Une start-up simule une fausse IA avec... des centaines de travailleurs indiens

La start-up britannique Builder.ai est au cœur d'un scandale retentissant : sa célèbre intelligence artificielle "Natasha" était en réalité un écran de fumée, géré par des centaines de développeurs en Inde. Voici le résumé factuel d'une affaire qui a fait trembler l'écosystème tech en 2025.
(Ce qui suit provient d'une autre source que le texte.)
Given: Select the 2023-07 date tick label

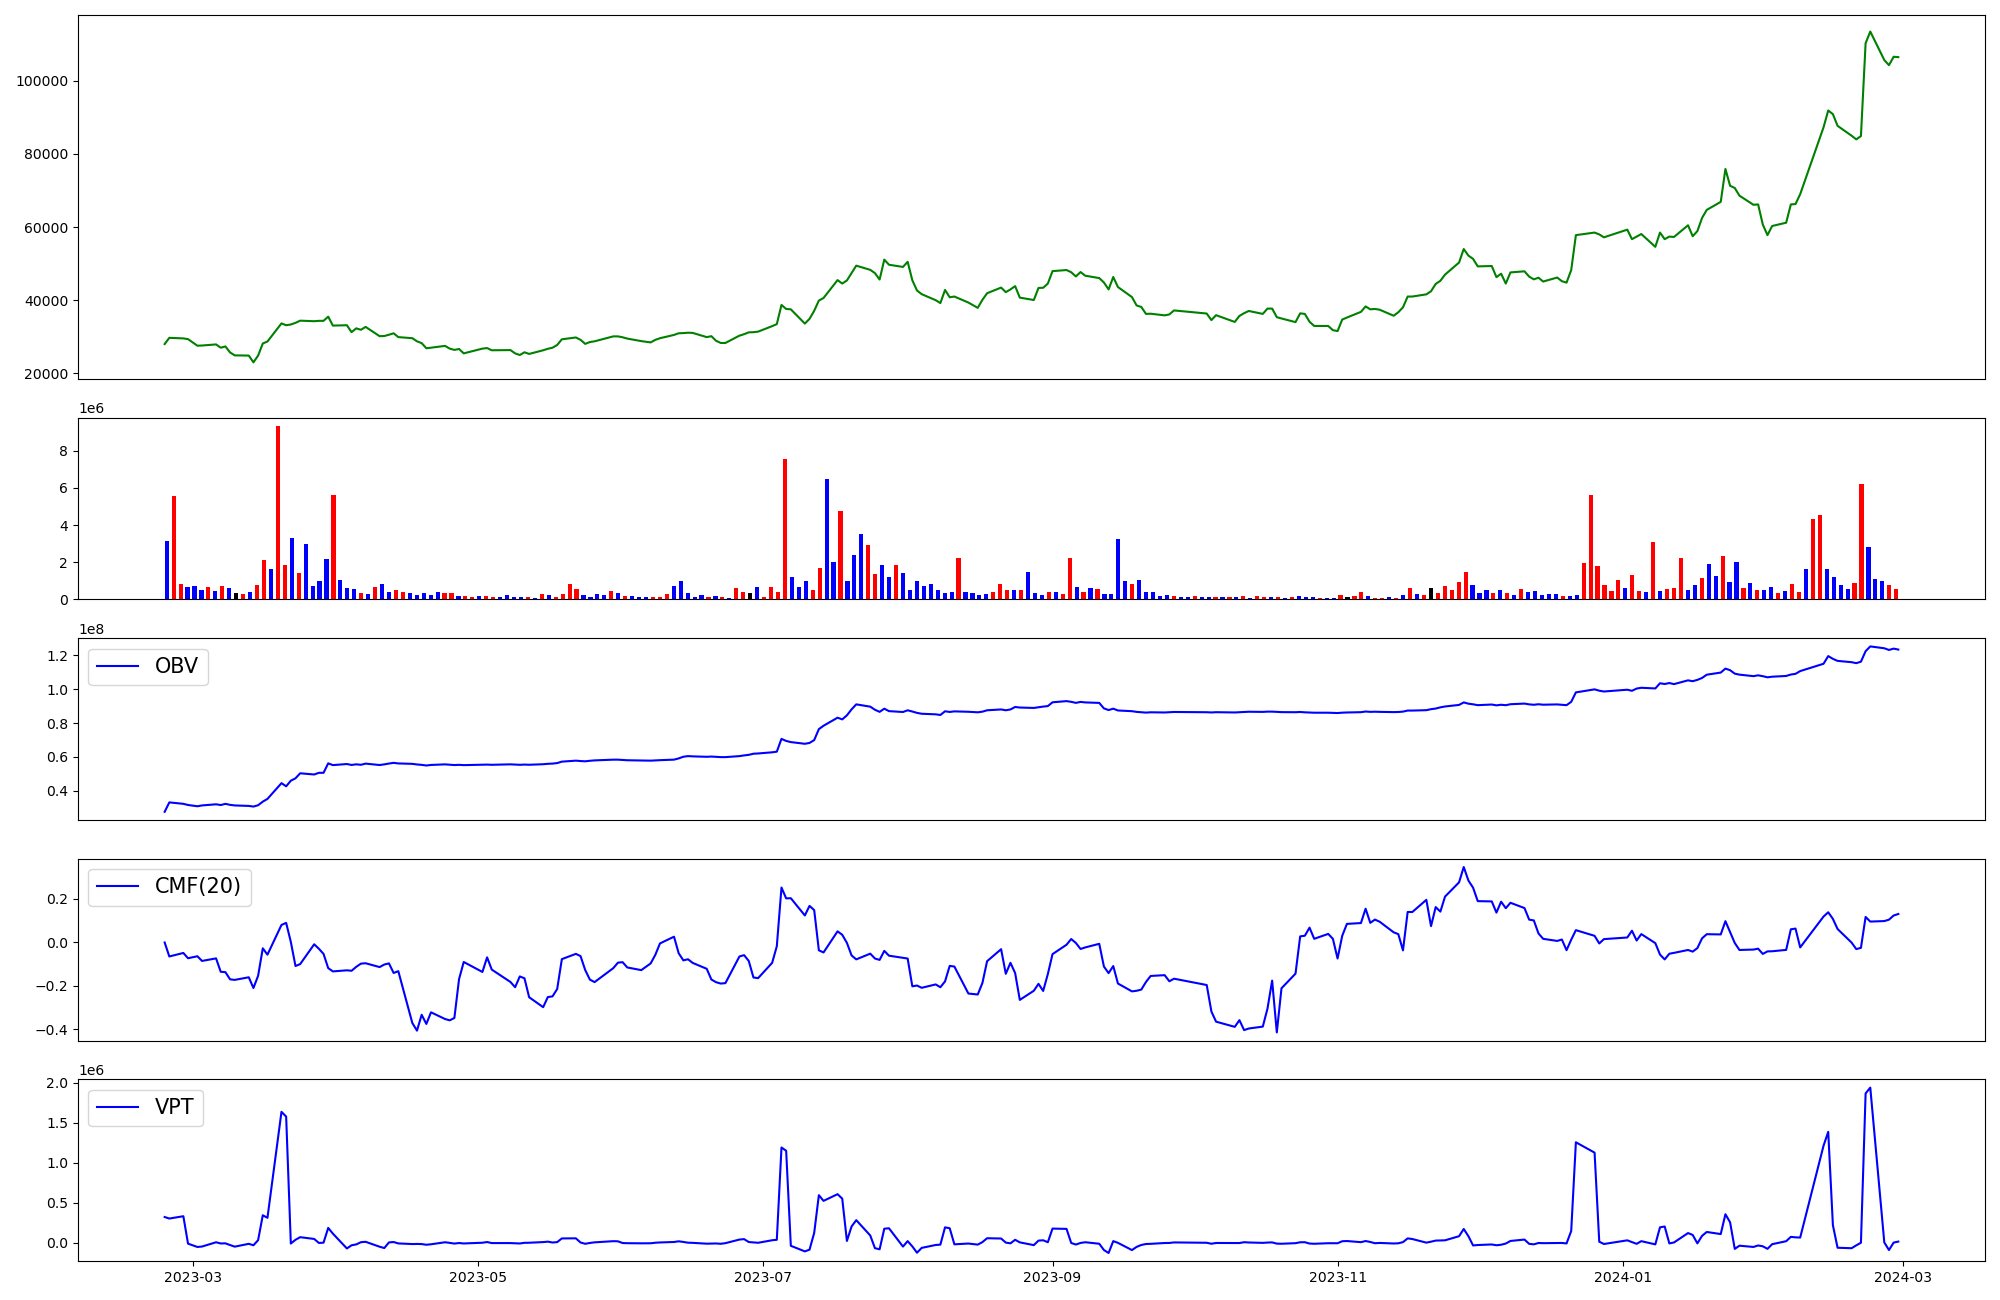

Fondée en 2016 par Sachin Dev Duggal, l'entreprise Builder.ai promettait de rendre la création d'applications « aussi simple que de commander une pizza ». Grâce à Natasha, qualifiée d'IA révolutionnaire, l'entreprise a attiré des investissements majeurs – Microsoft et le fonds souverain du Qatar parmi les plus en vue – pour culminer à une valorisation proche de 1,5 milliard de dollars, devenant alors une start-up licorne.
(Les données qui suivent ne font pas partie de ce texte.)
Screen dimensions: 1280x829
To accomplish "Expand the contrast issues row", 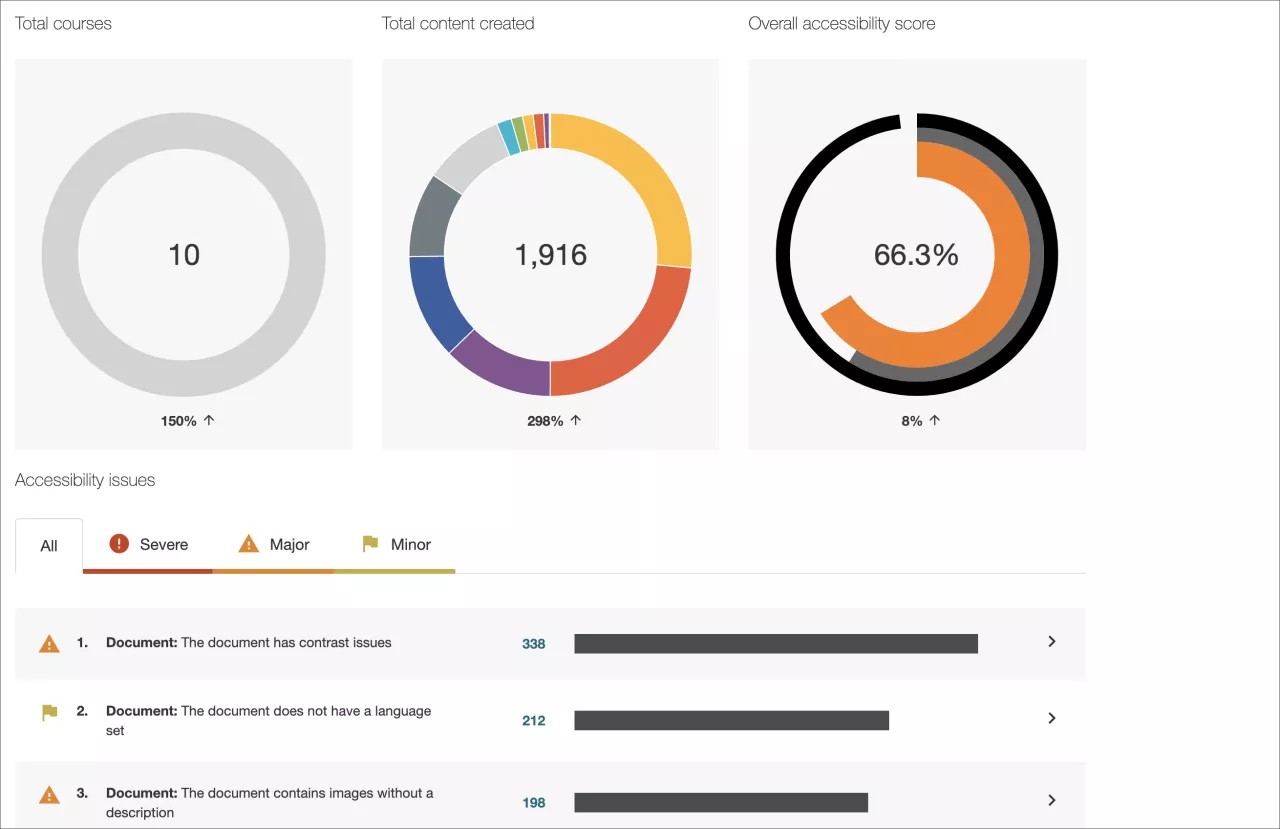I will coord(1051,643).
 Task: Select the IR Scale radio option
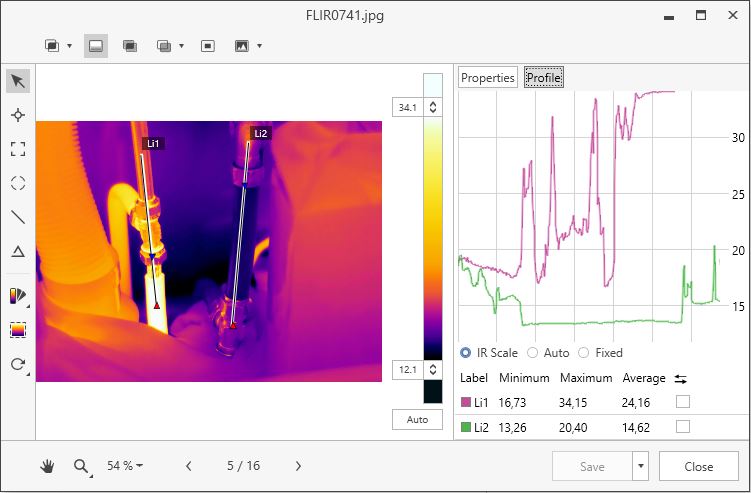[466, 353]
Mais la chute fut rapide. En 2024, Builder.ai annonce un chiffre d'affaires de 220 millions de dollars, bientôt dénoncé comme surévalué par un audit indépendant, évaluant la réalité à 55 millions de dollars. Une enquête de Bloomberg révèle l'usage d'une technique de "round-tripping" où des factures fictives sont échangées avec une société partenaire, VerSe Innovation (propriétaire de l'appli Dailyhunt) pour gonfler artificiellement les revenus.
En conséquence, les créanciers, dont Viola Credit, saisissent 37 millions de dollars de fonds, précipitant l'entreprise en banqueroute début mai 2025. Mais le plus gros du scandale restait à venir.
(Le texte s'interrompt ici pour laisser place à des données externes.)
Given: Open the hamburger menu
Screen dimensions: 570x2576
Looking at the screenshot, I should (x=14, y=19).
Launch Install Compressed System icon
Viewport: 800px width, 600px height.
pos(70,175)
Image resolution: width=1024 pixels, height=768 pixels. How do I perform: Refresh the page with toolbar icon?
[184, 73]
C'est alors qu'émergent les révélations les plus surréalistes : Builder.ai ne reposait pas sur une IA autonome, mais sur une équipe de près de 700 ingénieurs en IA établis en Inde, peinant à reproduire en direct ce que Natasha était censée générer, tout en laissant croire aux clients que les réponses venaient d'un algorithme. Ce stratagème, souvent comparé à l'illusion de la "Mechanical Turk" – une supercherie historique du XVIIIe siècle où un automate joueur d'échecs dissimulait un véritable maître joueur à l'intérieur – a fait l'effet d'un coup de tonnerre dans les milieux tech.
Aujourd'hui, Builder.ai compte plusieurs millions de dollars de dettes, notamment 85 millions de dollars envers Amazon et 30 millions de dollars envers Microsoft, tandis que des enquêtes fédérales sont en cours aux États-Unis.
Cette affaire peut être considérée comme une mise en garde : l'étiquette "IA" n'est pas toujours la garantie d'une technologie réelle. Derrière la technologie se cache parfois une armée d'humains qui tapent sur des claviers pendant qu'on vous vend un rêve d'algorithmes. Cette affaire rappelle que la frontière entre automatisation et intervention humaine peut être bien plus floue qu'on ne l'imagine, et qu'il est sage de questionner ce qui se cache derrière les promesses séduisantes de certaines start-up. Ce sera peut-être un tournant, incitant les investisseurs à être plus prudents à l'avenir, lorsqu'il s'agira d'entreprises technologiques.